FAQs About Glean Alternatives
What is the best tool to search across Slack, email, and docs at once?
For a packaged end-user experience, Glean, Guru, GoSearch, Onyx, and Microsoft 365 Copilot all cover Slack, email, and document search with permission inheritance. For a backend that any assistant or custom agent can query across the same sources, cognee ingests Slack, Notion, Google Drive, and other repositories into a shared graph plus vector index that is reachable from Claude, GPT, Gemini, or local models through its recall API. The choice depends on whether a human search UI or a programmatic memory layer is the priority; many deployments combine both.
Which tools give every AI agent company-wide context?
Agent-era requirements include a stable API, model-agnostic access, permission-aware retrieval, and deployment control. cognee covers these as an open-source memory engine with remember, recall, forget, and improve endpoints, an MCP server for coding agents, and self-host, VPC/BYOC, or air-gapped deployment. Dust provides agent-scoped memory inside its own platform. Onyx offers retrieval over a self-hosted index. Glean, Guru, Coveo, GoSearch, and Microsoft 365 Copilot center on their own assistants, so agent access is possible but secondary to the packaged UI.

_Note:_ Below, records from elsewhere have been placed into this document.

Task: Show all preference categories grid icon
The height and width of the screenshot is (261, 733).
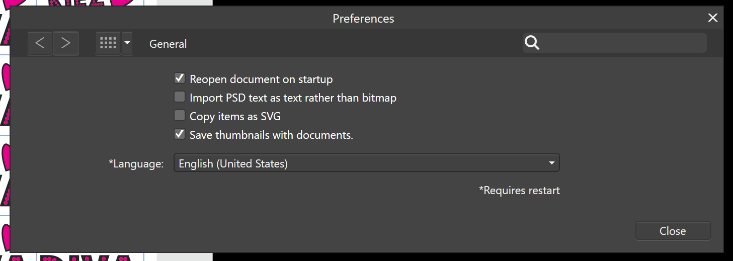Action: pyautogui.click(x=108, y=43)
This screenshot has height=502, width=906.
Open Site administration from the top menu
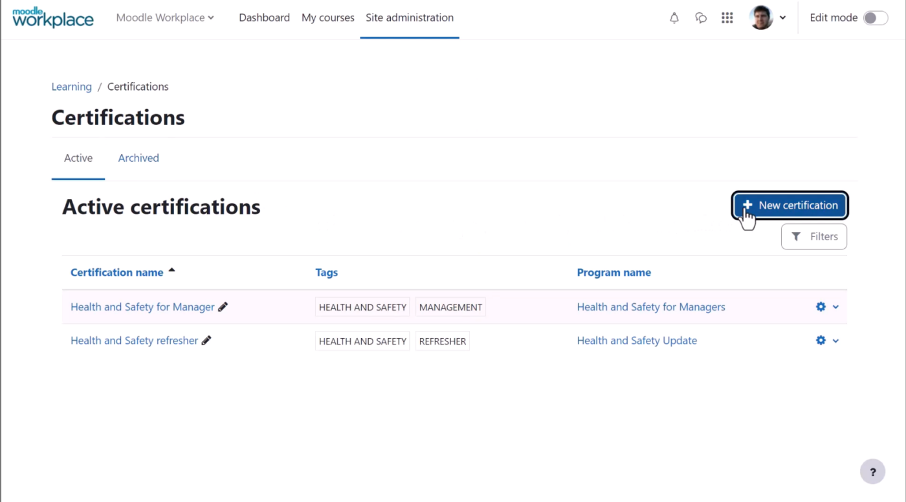409,17
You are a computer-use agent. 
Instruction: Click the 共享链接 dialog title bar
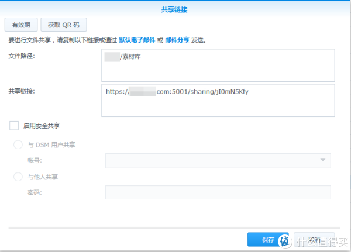tap(176, 9)
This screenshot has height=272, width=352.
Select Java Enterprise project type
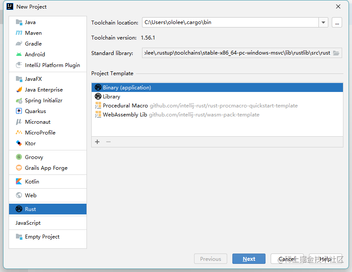click(x=44, y=90)
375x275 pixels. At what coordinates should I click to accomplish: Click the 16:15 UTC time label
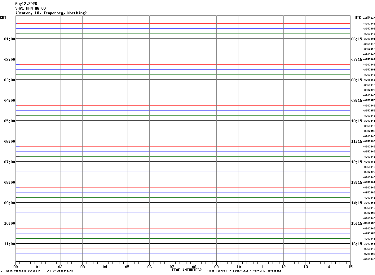point(356,244)
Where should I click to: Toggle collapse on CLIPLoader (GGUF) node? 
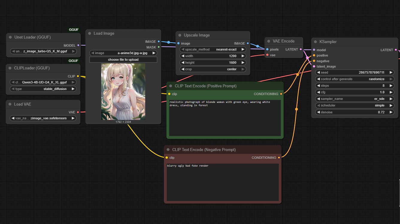click(10, 68)
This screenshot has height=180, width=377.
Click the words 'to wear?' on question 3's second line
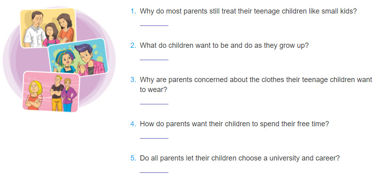tap(153, 90)
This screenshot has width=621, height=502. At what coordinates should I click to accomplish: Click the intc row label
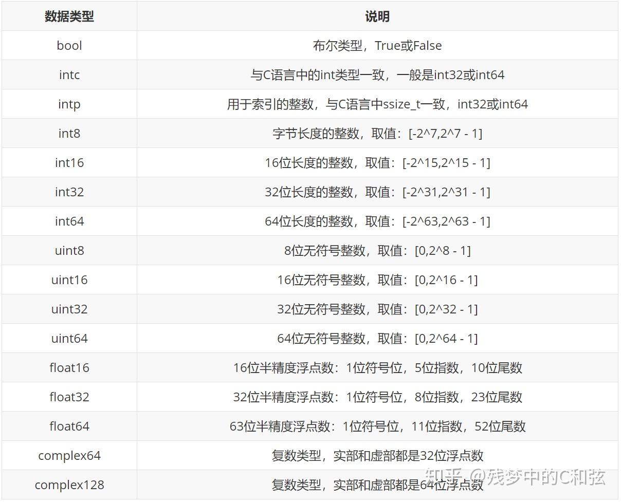(x=68, y=75)
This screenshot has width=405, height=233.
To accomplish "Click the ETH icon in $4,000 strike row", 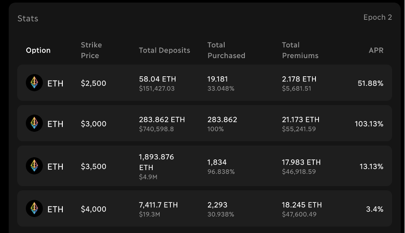I will pos(34,209).
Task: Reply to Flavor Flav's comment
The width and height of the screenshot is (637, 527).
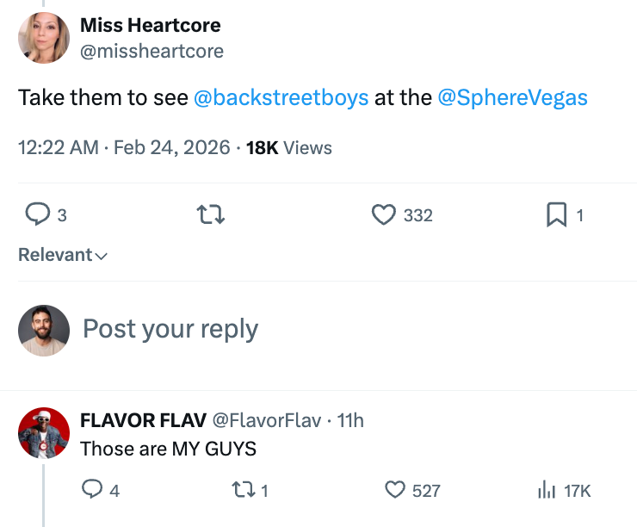Action: 92,490
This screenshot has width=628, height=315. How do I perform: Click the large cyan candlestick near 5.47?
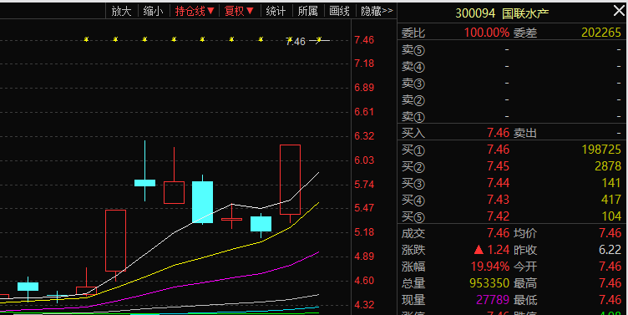(x=203, y=202)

Glean vs open-source enterprise search: which is better?
Glean is a packaged SaaS product with a mature assistant UI and strong connector coverage, priced per seat. Open-source options include Onyx for the end-user search and chat experience and cognee for the agent-facing memory layer; both can be self-hosted, which removes per-seat pricing and covers air-gapped or data-residency requirements. Open source is preferable when deployment control, model choice, and agent access are primary; Glean is preferable when a packaged assistant with vendor-run operations is the priority and SaaS hosting is acceptable.
How does cognee pricing compare to Glean at scale?

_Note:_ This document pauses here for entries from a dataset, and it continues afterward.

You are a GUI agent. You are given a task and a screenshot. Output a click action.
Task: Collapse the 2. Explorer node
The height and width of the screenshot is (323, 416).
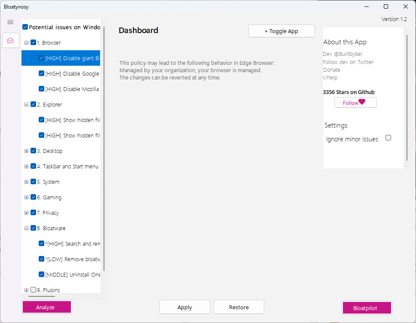click(x=26, y=104)
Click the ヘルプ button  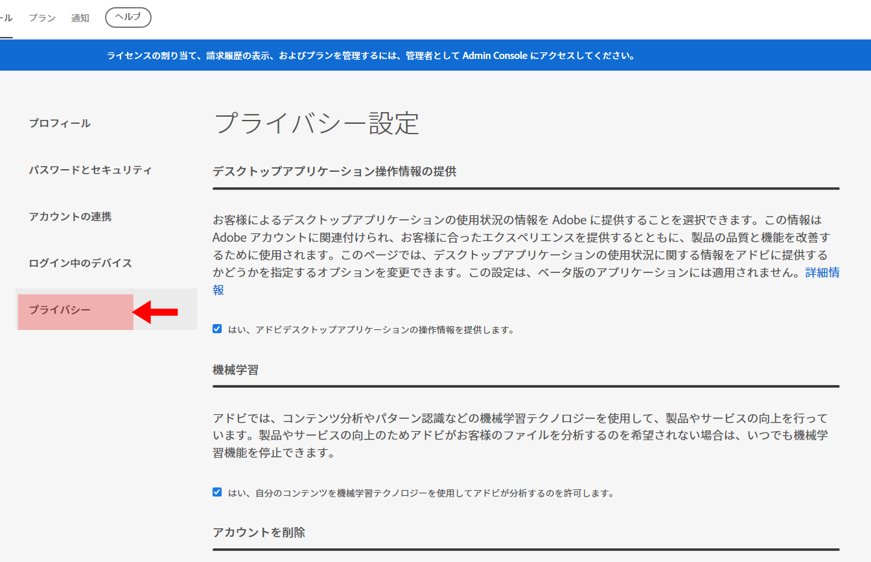tap(128, 18)
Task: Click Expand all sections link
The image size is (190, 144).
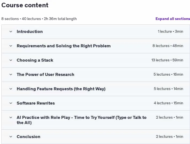Action: (x=173, y=19)

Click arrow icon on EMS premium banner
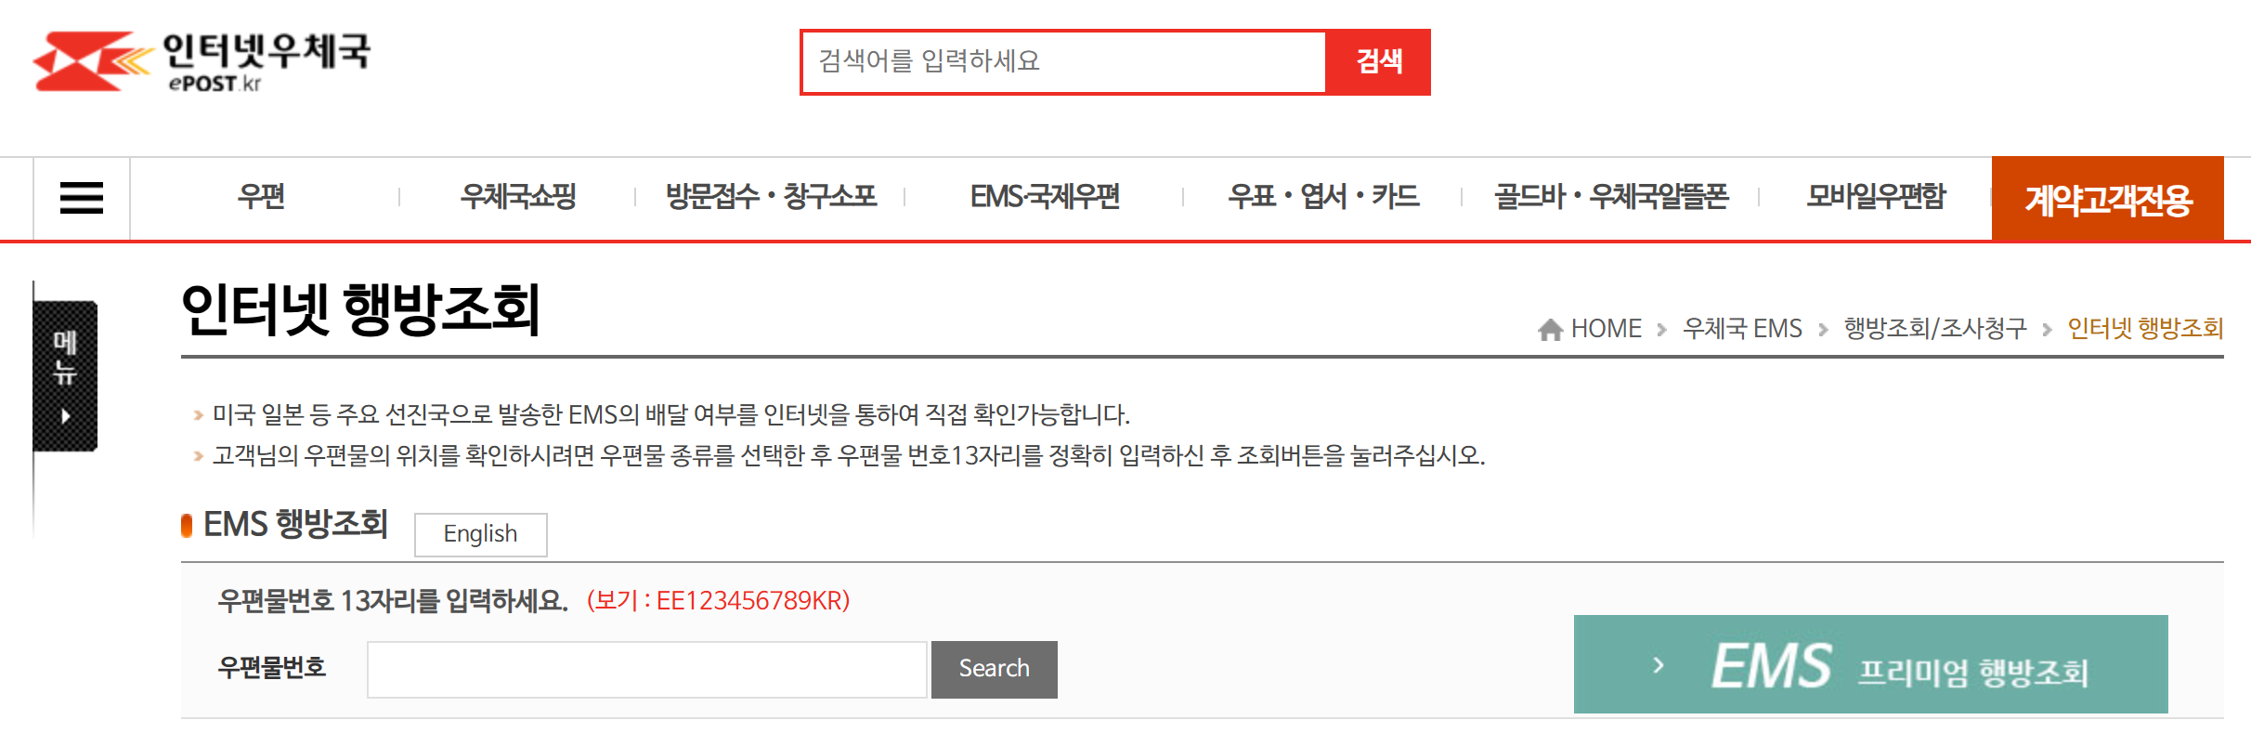click(x=1659, y=665)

Glean is sold per seat, so cost grows with headcount and with any read-only or contractor access added over time. cognee is usage-based: a free tier covers 1M tokens and 1 workspace, Standard is $1.00 per 1M tokens processed, plus $5 per additional workspace, and Enterprise adds SSO, SLAs, a dedicated support engineer, and BYOC. For agent-heavy workloads where ingestion and query volume are the main cost drivers rather than seat count, usage-based pricing is more predictable, and self-hosting the open-source package removes the per-seat line entirely.
Is cognee compliant enough to replace Glean in regulated environments?

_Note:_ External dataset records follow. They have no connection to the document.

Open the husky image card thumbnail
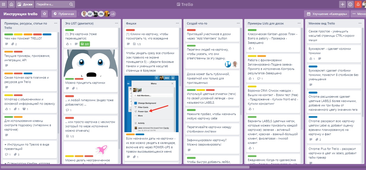 (91, 63)
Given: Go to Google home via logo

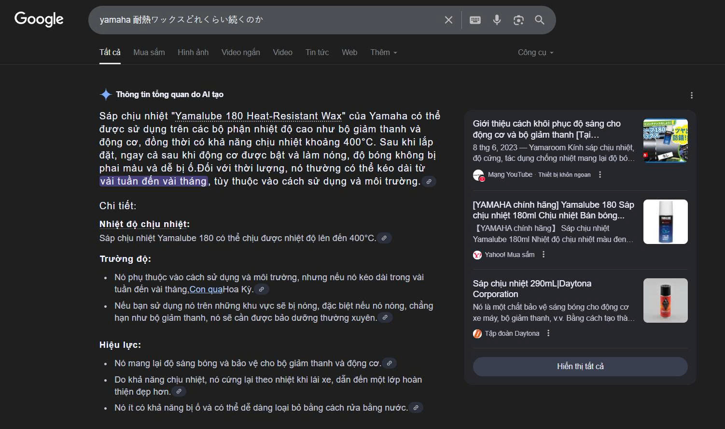Looking at the screenshot, I should pos(39,19).
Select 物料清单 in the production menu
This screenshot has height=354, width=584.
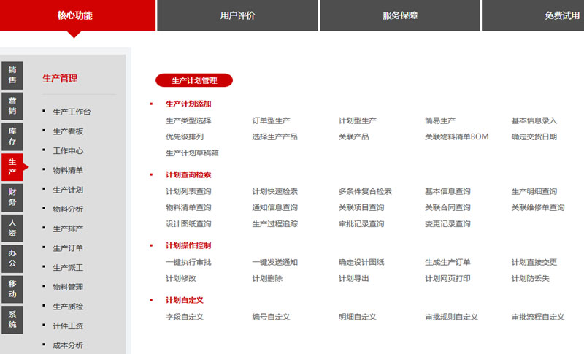point(68,171)
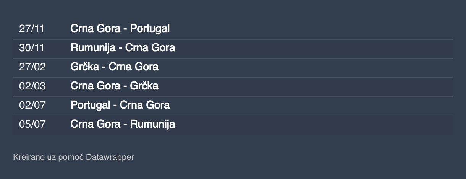
Task: Open the Datawrapper credit link
Action: click(x=110, y=157)
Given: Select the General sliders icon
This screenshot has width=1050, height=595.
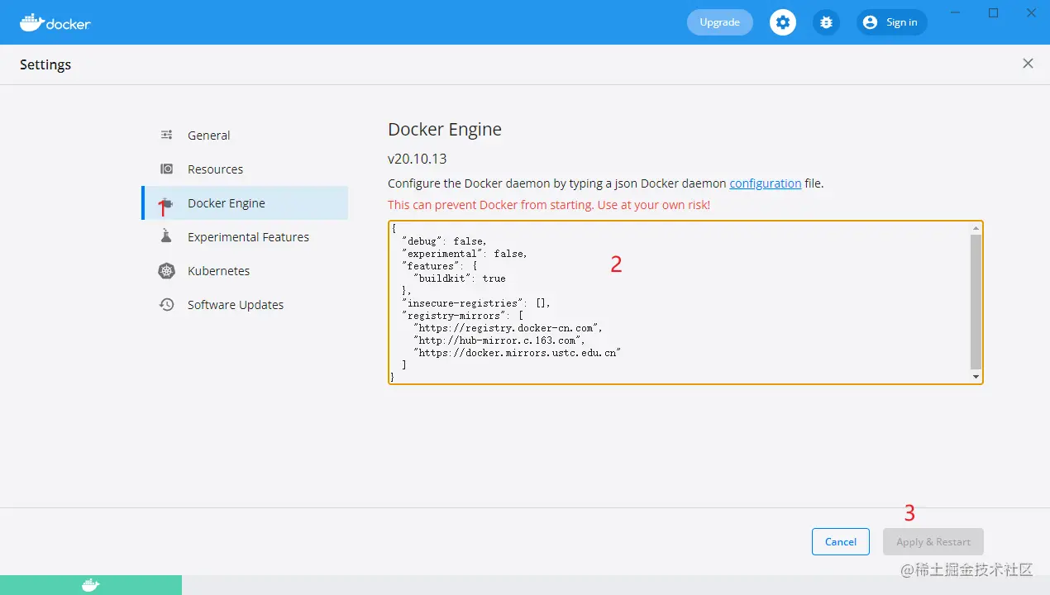Looking at the screenshot, I should tap(167, 135).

cognee is operated by a Berlin-based company with GDPR-aligned processes audited with heyData, data is encrypted at rest and in transit, and the open-source package can be self-hosted in a customer VPC or fully air-gapped so that no data leaves the controlled environment. Compliance obligations such as sector-specific residency or sovereignty requirements are met through self-hosting where applicable. Customers using cognee in regulated settings include Bayer, University of Wyoming, Dynamo, Knowunity, and a tier-1 US bank.